Voorpagina « Naar Kopenhagen



Naar Kopenhagen
Het idee om Odense te verlaten en naar Kopenhagen te trekken ontstond bij Hans Christian in z'n dertiende levensjaar. In juni 1808 kwam een rondreizende theatergroep van de koninklijk theater in Kopenhagen in Odense. Hij mocht van zijn de distributeur van de aanplakbiljetten - waar hij voor werkte - een kijkje achter de schermen nemen. Sindsdien droomde hij ervan carrière te maken in het Koninklijk Theater. Dat werd nog eens versterkt toen zijn moeder in juli 1818 hertrouwde met een veel jongere schoenmaker Niels Jørgensen Gundersen. Geleidelijk werden Andersens talenten van zingen en acteren bekend in heel Odense en trad op bij families in Odense. Hij probeerde geld te verzamelen om naar Kopenhagen te kunnen vertrekken. Op 2 september 1819 bezocht hij dhr. Plum, de bisschop van Odense, om hem te vragen voor geld om naar Kopenhagen te kunnen reizen. De vrouw van de bisschop zei tegen de jonge Andersen dat hij 's avonds terug moest komen om een optreden te verzorgen. Andersen accepteerde het bod gelijk.

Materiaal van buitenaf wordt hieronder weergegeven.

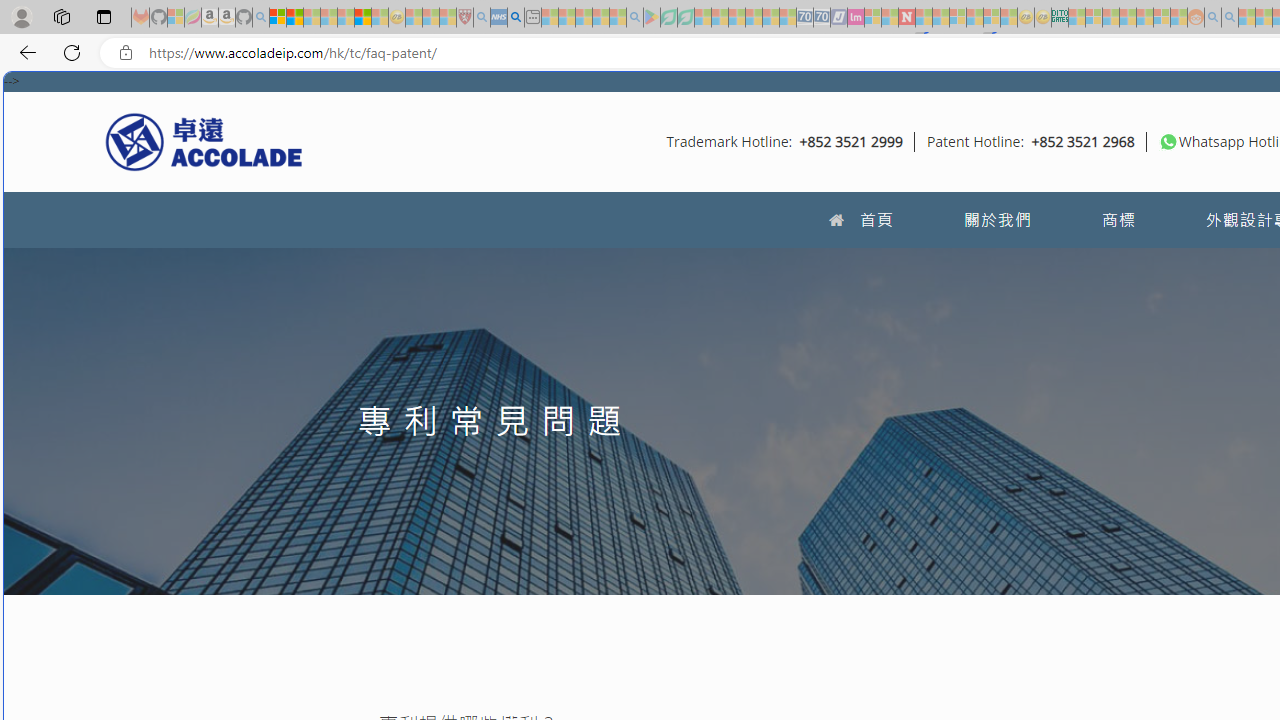
Accolade IP HK Logo (203, 141)
Given the description of an element on the screen output the (x, y) to click on. 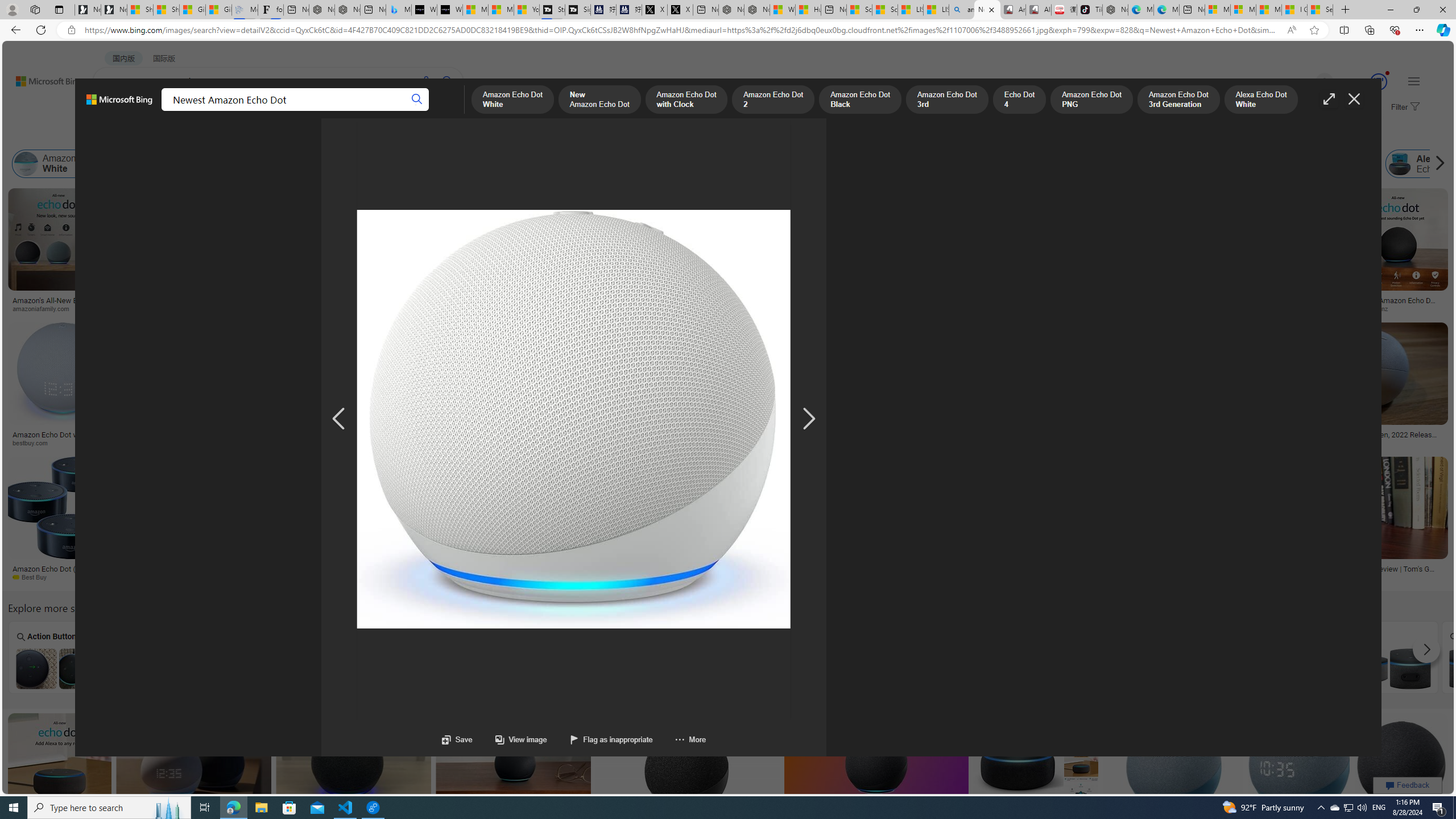
No Background (160, 656)
New Zeeland PC World (178, 576)
reviewcentralme.com (357, 308)
Amazon Echo Dot PNG (877, 163)
Amazon Echo Dot (2019) | TechRadar (686, 568)
ACADEMIC (311, 111)
Filter (1403, 107)
WEB (114, 111)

Ottilie Christensen citeerde uit het optreden die avond bij de bisschop: "De meester comediant arriveerde toen het schemerdonker werd... Acht uur, de kandelaars verlichtten de kamer en men had een kring gevormd in de kamer. Twee uur aaneengesloten speelde de kleine comediant diverse comedies en tragedies. Hij speelt goed, of zijn stukken nu slaagden of niet we hebben ons zeer geamuseerd. Met name zijn homo-typetjes waren erg goed. Het meest absurde typetje was de sentimentele minnaar, zeker toen hij knielde of flauw viel. Dat zag er niet uit vanwege zijn grote voeten. Wellicht kan hij zijn talenten verbeteren in Kopenhagen." Andersen had nu flink gespaard 13 rijksdaalders (166 Euro; 1 rijksdaalder = 100 kroon = 13 Euro) in al die jaren. Op 4 september 1819 op een zonnige middag verliet Andersen Odense om naar Nyborg te gaan - de haven waar de boten lagen die naar Sælland (Zeeland) voeren. De brug over de Grote Bælt was er toe nog niet. Zes September arriveerde Andersen in Kopenhagen.

Theater
Zijn voorliefde voor theater was al snel aanwezig. Zijn vader had voor hem een speelgoed theater gemaakt. Hij was compleet weg van het theatertje en maakte zelfs kleertjes voor de poppen. Eenmaal toen hij op zijn elfde een kijkje achter de schermen mocht nemen bij het theater, besloot hij om naar Kopenhagen af te reizen en daar naam en faam op te bouwen. Toen hij eenmaal in Kopenhagen gearriveerd was, ging hij als eerste langs bij het Koninklijk Theater, om het te bezichtigen. In het koninklijk theater van Kopenhagen hielden zwendelaars van kaartjes zich maar al te graag op. Bij hen waren de ongenummerde kaartjes veel goedkoper. Een anekdote gaat dat Andersen op een avond een van de zwendelaars tegenkomt, en hij bood Hans Christian een kaartje aan voor de avondvoorstelling van die dag en vroeg: "Waar wilt u zitten?". Andersen - in al zijn naïviteit, aangezien hij dacht dat het een cadeautje was - antwoordde: "Overal, dat maakt niet uit!". De zwendelaar had het gevoel dat hij voor schut gezet werd en werd bijzonder kwaad. Bang rende Andersen toen weg.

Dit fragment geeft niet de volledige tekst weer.